Specifications Table

Value of the Data

The data included in this publication enrich the body of publicly available radiomics data, a field of growing interest in biomedical imaging research.

The radiomics data included in this publication can be utilized in conjunction with the methodological guide of the related research article to serve as a point of comparison for researchers utilizing similar machine learning methodologies.

The data can benefit researchers and clinicians interested in neuroimaging, stroke, and endovascular mechanical thrombectomy. It is also of use to researchers interested in radiomics, machine-learning, and artificial intelligence.

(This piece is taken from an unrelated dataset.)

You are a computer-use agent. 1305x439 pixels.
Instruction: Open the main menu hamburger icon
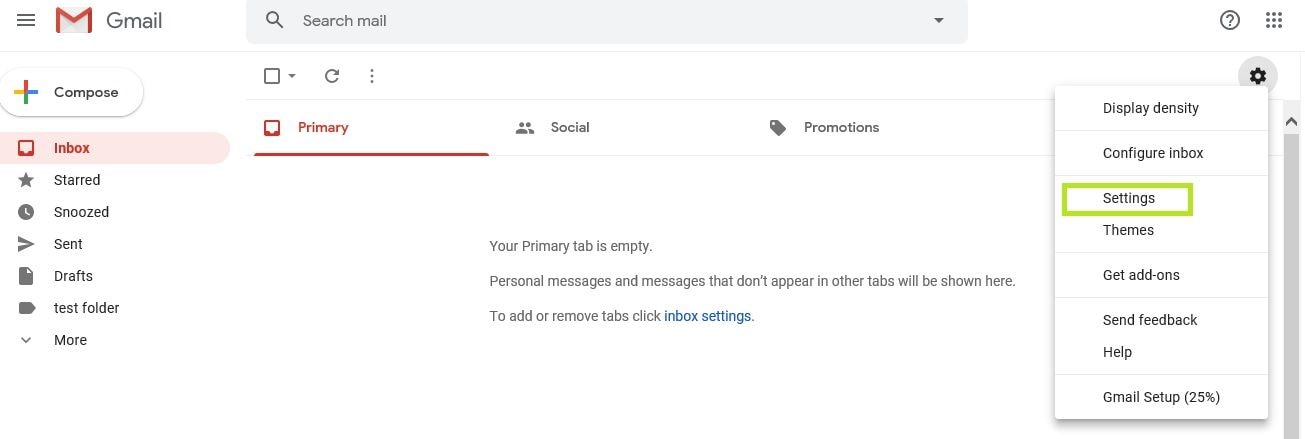pos(26,20)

Further insights and analyses that research groups may explore from our data include: support in radiomics-based analyses, comparison of radiomics features of this dataset to those of other datasets, and assessment of clinical and radiomics variables affecting stroke patient outcomes.

Data Description

The data files that appear in this article include:

AnalyzedData.docx: Table 1 summarizes the machine learning and feature selection methods utilized in the related research article. Table 2A and 2B describe the clinical and demographic characteristics of patients from each study center.

Radiomics_*.csv files: These files provide the values of all extracted radiomics features for the Yale and Geisinger datasets described in the reference article. These radiomics features were extracted from the bilateral middle cerebral artery (MCA) territories of each patient's admission CTA. A complete list of the first-order and texture features used in this study is described in van Griethuysen et al. [2], and exact feature definitions are described in Pyradiomics documentation [3]. Select first-order and texture features are also described in the related research article Supplementary Table 1 [1].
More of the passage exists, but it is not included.